By: Michael S (already5chosen.delete@this.yahoo.com), October 30, 2006 4:36 pm
Room: Moderated Discussions
David Kanter (dkanter@realworldtech.com) on 10/30/06 wrote:
---------------------------
>Michael S (already5chosen@yahoo.com) on 10/30/06 wrote:
>---------------------------
>>David Kanter (dkanter@realworldtech.com) on 10/30/06 wrote:
>>---------------------------
>>>>>>P6 and P4 do reorder loads across stores.
>>>>>
>>>>>With an unknown address ? Are you sure ?
>>>>
>>>>Yes and Yes.
>>>
>>>The P6 definitely does not move loads ahead of stores with >>an unknown address.
>>>I don't know where you got that impression.
>>
>>From measurements.
>
>I think the measurements are probably misleading. I've read the optimization manual
>several times, and there is no way that a LD can be executed ahead of a store with an unknown address.
>
ftp://download.intel.com/design/PentiumII/manuals/24512701.pdf
p.1.11
"Writes stored in the store buffer are always written to memory in program order. Pentium II and Pentium III processors use processor ordering to maintain consistency in the order in which data is read (loaded) and written (stored) in a program and the order in which the processor actually carries out the reads and writes. With this type of ordering, reads can be carried out speculatively; and in any order, reads can pass buffered writes, while writes to memory are always carried out in program order."
I don't see any mention of *know* store adress.

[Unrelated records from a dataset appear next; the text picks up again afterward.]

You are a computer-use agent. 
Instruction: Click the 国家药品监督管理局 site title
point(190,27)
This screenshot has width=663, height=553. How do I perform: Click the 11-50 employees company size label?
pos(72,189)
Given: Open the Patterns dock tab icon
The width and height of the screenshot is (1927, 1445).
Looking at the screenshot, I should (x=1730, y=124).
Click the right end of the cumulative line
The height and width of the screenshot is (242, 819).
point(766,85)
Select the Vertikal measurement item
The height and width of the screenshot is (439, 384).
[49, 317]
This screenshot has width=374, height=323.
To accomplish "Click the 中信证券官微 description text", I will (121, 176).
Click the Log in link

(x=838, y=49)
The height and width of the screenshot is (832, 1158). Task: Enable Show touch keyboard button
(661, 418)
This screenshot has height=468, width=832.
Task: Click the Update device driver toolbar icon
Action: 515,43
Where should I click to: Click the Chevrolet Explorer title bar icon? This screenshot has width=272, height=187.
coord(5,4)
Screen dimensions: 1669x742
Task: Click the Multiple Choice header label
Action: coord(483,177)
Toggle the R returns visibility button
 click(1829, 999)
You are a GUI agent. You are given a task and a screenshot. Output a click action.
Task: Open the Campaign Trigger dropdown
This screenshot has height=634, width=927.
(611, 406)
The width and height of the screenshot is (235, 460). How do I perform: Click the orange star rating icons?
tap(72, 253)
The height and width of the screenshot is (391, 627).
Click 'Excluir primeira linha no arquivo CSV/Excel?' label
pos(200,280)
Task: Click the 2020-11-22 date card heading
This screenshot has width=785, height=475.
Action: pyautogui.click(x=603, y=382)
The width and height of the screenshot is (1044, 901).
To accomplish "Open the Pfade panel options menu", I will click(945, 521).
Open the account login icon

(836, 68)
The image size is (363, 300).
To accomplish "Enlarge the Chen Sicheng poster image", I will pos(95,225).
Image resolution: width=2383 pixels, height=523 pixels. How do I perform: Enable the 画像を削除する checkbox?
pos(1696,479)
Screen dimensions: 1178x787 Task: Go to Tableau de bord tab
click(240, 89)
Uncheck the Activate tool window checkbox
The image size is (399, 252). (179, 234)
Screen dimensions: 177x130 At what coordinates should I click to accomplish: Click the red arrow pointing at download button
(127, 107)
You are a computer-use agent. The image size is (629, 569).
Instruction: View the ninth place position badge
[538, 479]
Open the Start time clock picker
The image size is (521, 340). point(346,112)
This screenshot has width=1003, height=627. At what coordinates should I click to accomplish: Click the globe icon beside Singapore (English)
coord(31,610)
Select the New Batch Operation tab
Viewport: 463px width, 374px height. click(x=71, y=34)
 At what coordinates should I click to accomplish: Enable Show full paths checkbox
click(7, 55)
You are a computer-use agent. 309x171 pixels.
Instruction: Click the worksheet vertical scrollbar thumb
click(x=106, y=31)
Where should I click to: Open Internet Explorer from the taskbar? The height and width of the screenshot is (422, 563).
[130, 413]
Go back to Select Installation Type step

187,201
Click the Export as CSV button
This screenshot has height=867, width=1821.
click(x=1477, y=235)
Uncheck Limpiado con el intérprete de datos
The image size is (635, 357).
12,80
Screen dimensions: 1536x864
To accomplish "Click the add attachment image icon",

>>To be precise, I don't know if P6 ever retires loads that >it issues ahead of stores
>>with unknow address. May be it just issues them replays and >later when the store
>>address becomes known.
>
>No, they stall. The MOB doesn't have replays in the P6.
>
>>From performance perspective two variants are often similar
>>and my measurements are not sufficiently accurate to tell >the difference.
>
>That could be.
In my load-store reordering tests P6 behaves similarly to P4 and very differently from K8.
>
>>>I believe that the P4 just speculatively moves the LD ahead, and then replays if
>>>things don't work out. There is definitely no prediction logic though...
>>>
>>>DK
>>>
>>
>>You're likely correct. P4, except possibly the latest >stepping, assumes that unknown
>>store address wouldn't alias and just goes ahead with >speculation.
>
>It's not clear to me what changed in Prescott to be honest.
>
>DK
In my tests Nothwood P4 appears to promote loads ahead of unknown stores in 100% of the cases. Prescott P4 seem slightly more cautious.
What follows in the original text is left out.